A questo senso ‘trascendente’ della natura capita ancora di accedere quando grandi catastrofi (come il recente tsunami che ha sconvolto l’Oceano Indiano, causando centinaia di migliaia di morti) travolgono ogni impresa umana. Non c’è ovviamente di che rallegrarsene. Ma è bene forse che l’uomo non dimentichi che al fondo di ogni sua azione c’è una fondamentale passione, un patire che lo riconduce alle sue ‘mitiche’ radici: terrestri, naturali, mortali. “La Terra è la nostra dimora” ha scritto di recente E. Boncinelli, ma lo è in un senso ben diverso da quello a cui allude, quando afferma che lo spostamento dell’asse terrestre causato dal maremoto ci ha reso la Terra “un oggetto più tangibile e familiare”. Al contrario, la Terra è la nostra dimora perché è l’inquietante e il non familiare che noi abitiamo, l’estraneo in cui tuttavia abbiamo radici. Basta certo il buon senso (e Dio sa quanto ce ne vuole) per interrogarsi, anche di fronte a catastrofi naturali come quella del Sud-Est asiatico, su ciò che tocca all’uomo di fare ( dotarsi di sistemi di preavviso, non costruire in zone a rischio geologico, non sprecare risorse, ecc.); basta la morale per richiamare l’uomo al senso di responsabilità. Non basta però il buon senso e non basta la morale quando si tratta invece di pensare quel che si è dimenticato: che l’uomo è un pezzo di natura (e che la natura è un pezzo di umanità). Che non stiamo di fronte, dirimpetto alla natura, ma dentro. Che non esistiamo, senza insistere in essa.
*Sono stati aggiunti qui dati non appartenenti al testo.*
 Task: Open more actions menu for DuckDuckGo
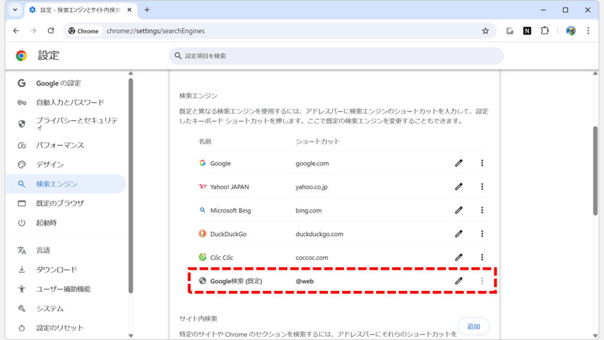click(x=482, y=234)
Ma questo è più difficile da pensare. Per questo non bastano raccomandazioni morali. Non basta il senso di responsabilità. Ci vuole di più: ci vuole una metafisica.
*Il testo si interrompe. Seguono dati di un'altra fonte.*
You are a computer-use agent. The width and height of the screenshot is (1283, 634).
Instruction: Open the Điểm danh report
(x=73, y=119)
Una filosofia della natura, per l’appunto.

Potnia

Ho sostenuto l’esame di maturità nel 1985. Fu l’anno dell’Heysel, i morti allo stadio nella finale di Coppa dei Campioni fra Juventus e Liverpool; il ministero pensò bene di assegnare una traccia sulla violenza. Mi dispiace non poter trovare la traccia da qualche parte, ma quel che ricordo è che non era una traccia sulla violenza negli stadi. Il mio compagno di banco, oggi giornalista del Corriere del Mezzogiorno, fece una cronaca dettagliatissima e puntuale dell’avvenimento (immagino, con predica finale). Quanto a me, nei giorni immediatamente successivi alla tragedia  avevo letto un articolo apparso sul Corriere a firma di Severino, sulla violenza, che allargava – diciamo così – un po’ il tiro: si trattava della violenza dell’Occidente. E io svolsi il tema così, parlando sì di violenza, ma di violenza e metafisica. So che il membro interno, la professoressa di greco (la più feroce professoressa che io abbia mai incontrato, il terrore del liceo, del consiglio di classe, del preside, di tutto: che Dio me la conservi) difese come una tigre il mio tema contro i commissari che sostenevano che io ero andato fuori traccia. Lo difese e la spuntò. All’orale, con strane smorfie sul viso, i commissari si complimentarono.